Enterprise migration, public company disclosures, nuclear power, global expansion activity, GPUs
A busy week saw some interesting public disclosures around cloud computing in annual shareholder letters, developments around nuclear energy, hyperscale expansion activity and more capital raising in the GPU cloud space.
AWS and JPMorgan Chase are obviously different companies, but both of their CEOs shared interesting data points about cloud in their annual letters to shareholders. Andy Jassy shared factoids about cloud infrastructure demand, while Jamie Dimon shed light on JPMorgan Chase’s migration to cloud, which is still in progress and has not yet reached the finish line.

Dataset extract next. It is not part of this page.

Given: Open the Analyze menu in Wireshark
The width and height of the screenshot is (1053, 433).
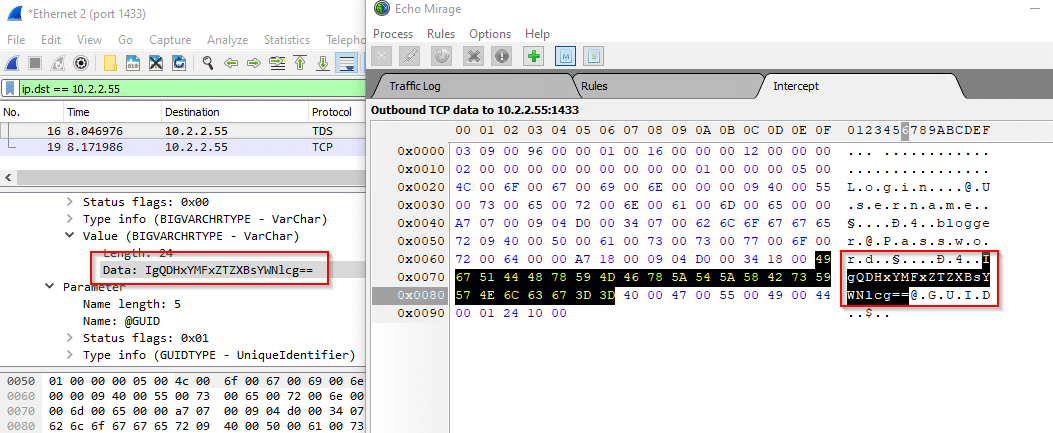Looking at the screenshot, I should [227, 39].
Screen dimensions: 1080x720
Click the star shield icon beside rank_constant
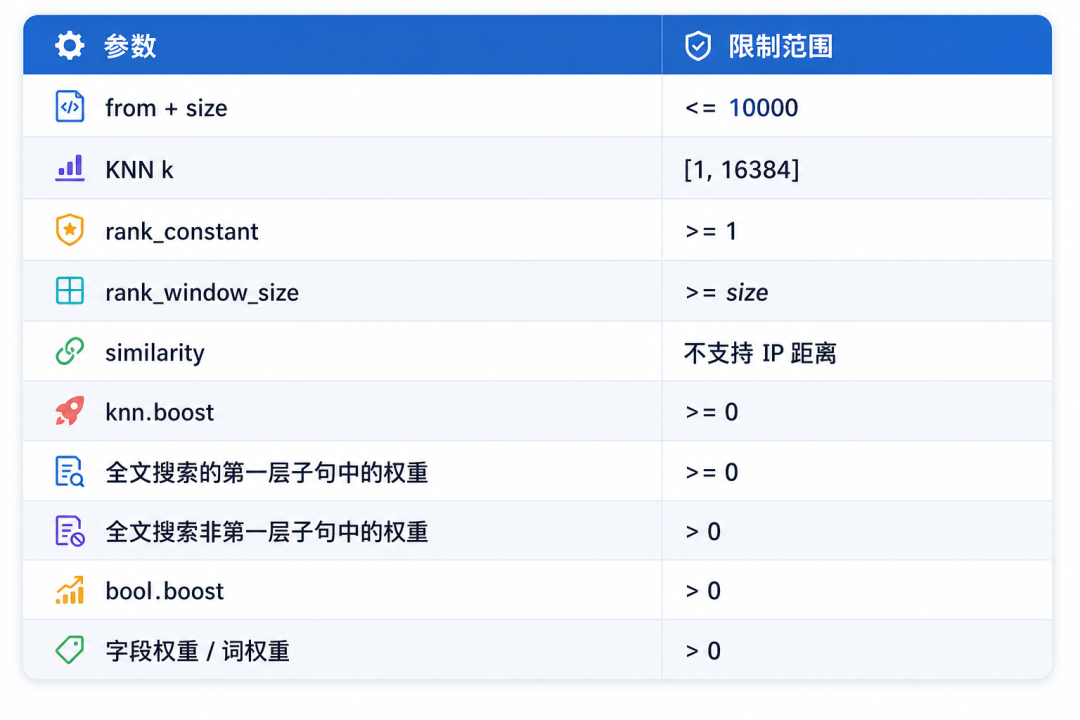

As power constraints continue to put pressure on data capacity planning, the conversation around alternative sources of power continues to get louder. We saw AWS’s purchase of Talen Energy’s nuclear powered data centre assets just a few weeks back, and the latest development saw Equinix come to an agreement with Oklo to procure up to 500MW of nuclear power.
Meanwhile, there was more data centre expansion activity and not surprisingly, much of it was driven by hyperscale cloud. Microsoft is assembling land in Columbus where hyperscalers are aggressively self-building, but also evaluating colocation options as oeprators circle the market looking for land and power. In other markets, Google is building a new campus in Belgium, Microsoft is investing heavily in Japan and AWS is planning a cloud infrastructure region in Berlin, Germany. Data centre operators were busy as well, with Vantage set to open a second campus in Zurich, Goodman building in western Sydney and Equinix and PGIM forming a JV for an xScale build in Silicon Valley.
The GPU cloud sector continues to gain momentum and Foundry was the latest to raise capital. It closed a Series A worth $80m and is looking to differentiate by building an orchestration platform that helps end users optimize spending and consumption of GPU-based cloud infrastructure.